Ksi Lisims intends to have a total capacity of 12 mtpa from two floating LNG production and storage facilities. The SPA with Shell is the project’s first offtake agreement.

“LNG is a critical pillar of global energy security and global demand is set to increase in the years to come,” Steve Hill, Executive Vice President of Shell Energy, said in a statement. “We are pleased to sign this agreement with Ksi Lisims LNG which will help Shell to continue providing diverse and flexible LNG supply to its customers.”

Shell also owns a 40 percent stake in a separate project called LNG Canada, located in Kitimat, British Columbia.

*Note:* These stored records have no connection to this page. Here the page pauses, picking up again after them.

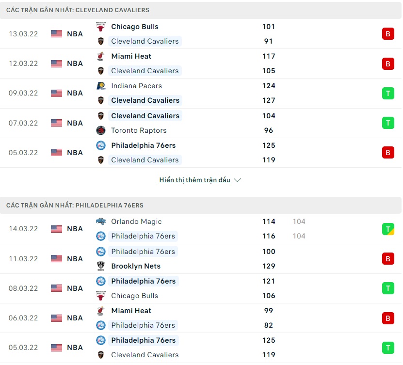Click the Toronto Raptors logo icon
The image size is (403, 365).
click(x=101, y=130)

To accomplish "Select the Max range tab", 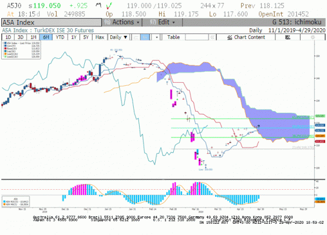I will [100, 37].
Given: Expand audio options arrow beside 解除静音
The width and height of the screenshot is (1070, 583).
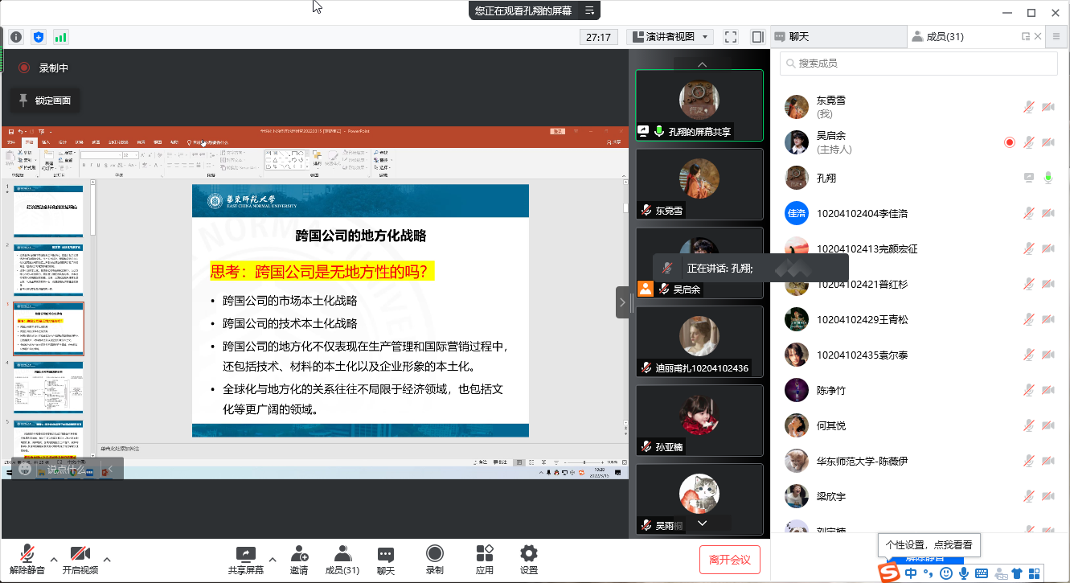Looking at the screenshot, I should pyautogui.click(x=54, y=559).
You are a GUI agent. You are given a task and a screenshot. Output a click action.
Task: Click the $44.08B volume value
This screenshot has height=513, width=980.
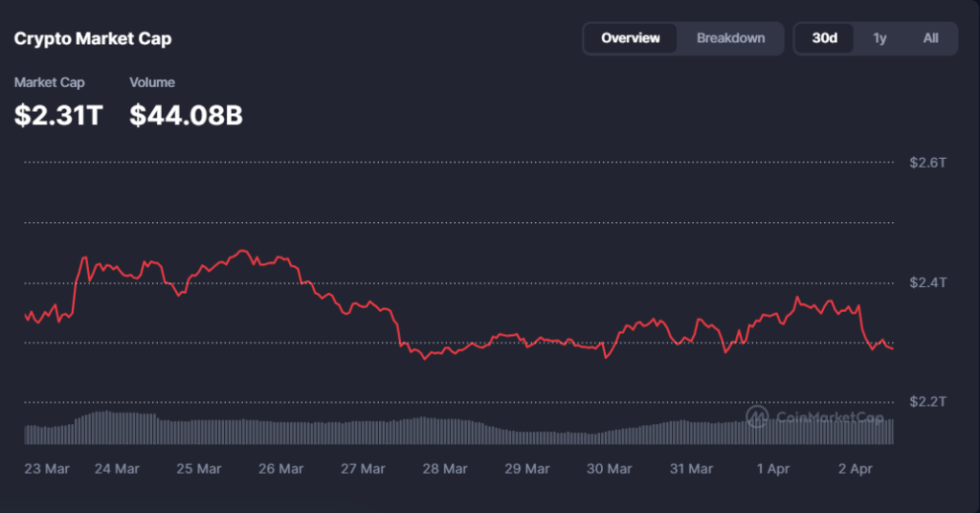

That project, which will be Canada’s largest gas export facility, is 85 percent complete and is expected to start up operations later this year.

Ksi Lisims says that it will achieve “net-zero” emissions, in part by electrifying its facility. But as Gas Outlook has previously reported, using renewable energy from the electric grid for LNG facilities would use up clean energy that could be allocated for other purposes, and will make meeting provincial climate targets dramatically more difficult. The net zero claim also ignores the bulk of the total greenhouse gas impact of LNG, which also includes upstream emissions, methane leaks, and the combustion of gas overseas. Some studies suggest that if even just a handful of proposed LNG projects are constructed, British Columbia’s greenhouse gas emissions will blow far past its 2030 targets.

But questions remain about many of the proposed LNG projects for the province. Ksi Lisims still needs to secure more agreements with buyers, and it also has not obtained all its necessary permits.

At the same time, the global outlook for LNG demand remains murky. While LNG developers are betting that demand, particularly in Asia, continues to rise for many years to come, others are warning that demand could level off in the next few years. Last year, the International Energy Agency slashed its long-term forecast for gas demand and warned that gas consumption could peak and enter decline later this decade.

The Canadian gas industry argues that British Columbia is uniquely positioned to serve the Asian market, as a route from the Pacific would offer lower transit times and costs compared to the U.S. Gulf Coast. However, construction costs are much higher, and infrastructure is not nearly as well-developed, which complicates the economic competitiveness of gas from the Pacific Coast of Canada.

Nevertheless, the SPA between Ksi Lisims and Shell is a significant boost for the project’s prospects.